And I feel like the same was true about marriage. The same was true about, you know, where I wanted to live. The same was true about work. Um, so there was a lot of fighting and a lot of anxiety going on. Um, but I think it's a combination of being on the other side of some of those things and being proud of and excited about the decisions that I made, but also having gone through that process of fighting.
For a while or, or like so often? Um, I feel like it's taught me to trust myself more. Hmm. And then not just trust myself that like, I can make good decisions, more trust myself to survive what happens if I don't.
Jac: Yeah, that's so true.
Steph: Like to reroute, you know, it, it really is amazing how, um, I mean. If you do something and you don't like how it turns out, almost always you can make a different decision.
Jac: Yeah.
Steph: Just [00:11:00] almost always.
Jac: Yeah,
Steph: that's so
Jac: true.
Steph: Um, a year, and I don't know, like, I mean, you know this, but I don't know if your listeners know this, but a year and a half ago. I moved my family, um, my three and a half year old twins and my husband and I moved to Spain. We rented out our house in Nashville. We like sold most of our stuff, our cars, everything.
Jac: You announced that like literally like you were gonna move there in the next month. That was the podcast we were on. So it was literally a year and a half ago. 'cause you were like, you were like, I haven't shared this yet. When is this episode going out? My god, it was like in two weeks. So he shared it.

Problem statement → For each statement, decide whether the podcast transcript agrees with it. Answer yes or no, and quote the transcript words that settle it. (a) Steph's family sold their house in Nashville before moving. (b) Steph calls the twins three and a half years old. (c) Steph says that when a choice turns out badly, a different decision is almost always possible.

Source material →
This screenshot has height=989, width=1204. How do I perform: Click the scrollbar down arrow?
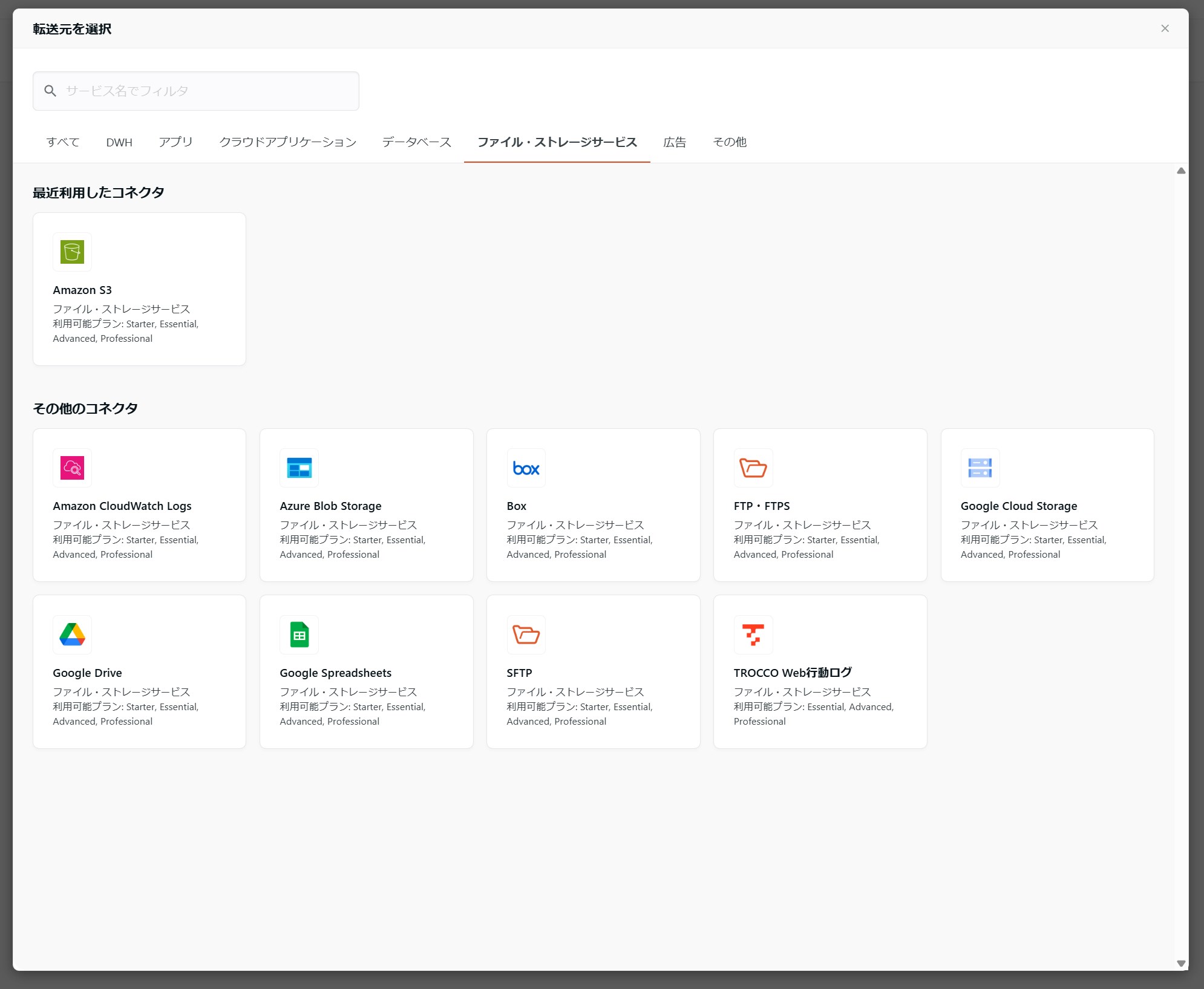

Task solution →
(a) No: "We rented out our house in Nashville."
(b) Yes: "my three and a half year old twins"
(c) Yes: "If you do something and you don't like how it turns out, almost always you can make a different decision."